Hypothek beim Verkauf
Kurz erklärt
Beim Verkauf einer Immobilie muss die bestehende Hypothek entweder abgelöst oder vom Käufer übernommen werden. Wird sie vorzeitig aufgelöst, kann eine Vorfälligkeitsentschädigung anfallen, sofern der Zinssatz höher ist als der aktuelle Marktzins. Klären Sie diesen Punkt frühzeitig mit Ihrer Bank, bevor Sie den Verkaufspreis festlegen.
Ablösung oder Übernahme?
In den meisten Fällen wird die bestehende Hypothek beim Verkauf vollständig abgelöst – der Erlös fliesst zuerst an die finanzierende Bank, der Rest geht an Sie als Eigentümer. Alternativ kann eine Käuferschaft die Hypothek unter Umständen übernehmen, wenn Bank und Konditionen passen.

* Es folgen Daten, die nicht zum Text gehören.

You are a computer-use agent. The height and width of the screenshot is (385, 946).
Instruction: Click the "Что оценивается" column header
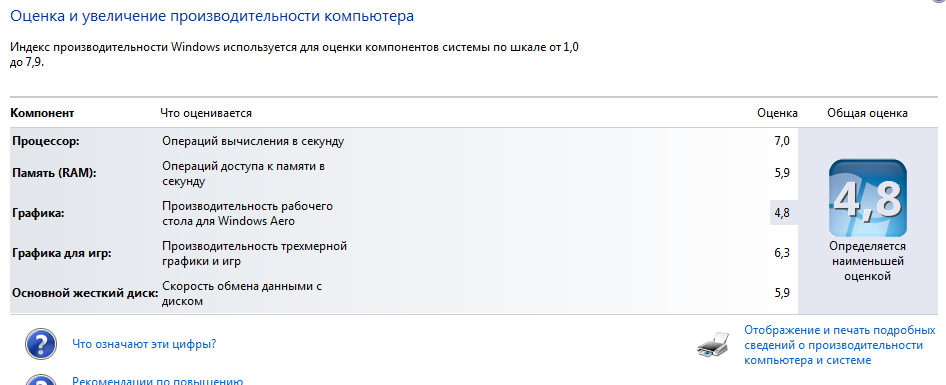click(x=206, y=113)
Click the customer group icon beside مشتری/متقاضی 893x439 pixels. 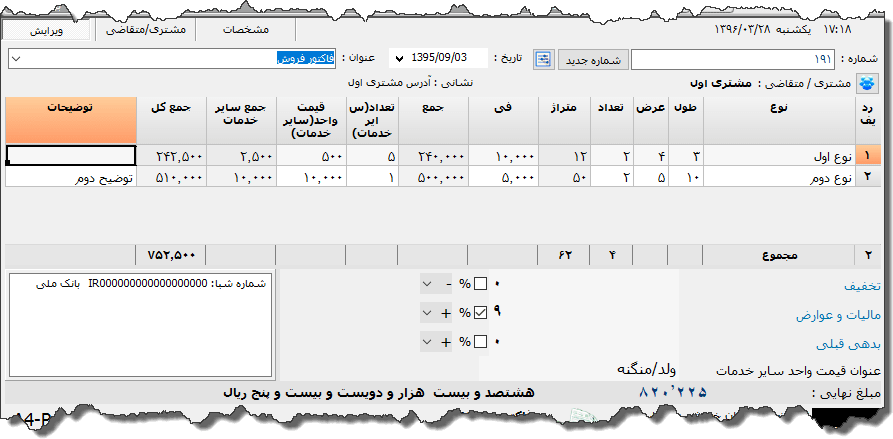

Eine Übernahme ist eher die Ausnahme, da die Bank die Bonität der neuen Eigentümerschaft neu prüfen muss und bestehende Konditionen oft nicht automatisch übertragbar sind.
Vorfälligkeitsentschädigung
Lösen Sie eine Festhypothek vor Ablauf der vereinbarten Laufzeit auf, kann die Bank eine Vorfälligkeitsentschädigung verlangen. Sie entschädigt die Bank für den entgangenen Zinsertrag und fällt höher aus, je grösser die Differenz zwischen vereinbartem und aktuellem Marktzins ist und je länger die Restlaufzeit noch dauert.
Lassen Sie sich die Höhe frühzeitig von Ihrer Bank berechnen – sie fliesst direkt in Ihren Nettoerlös ein und sollte in die Preisstrategie einfliessen.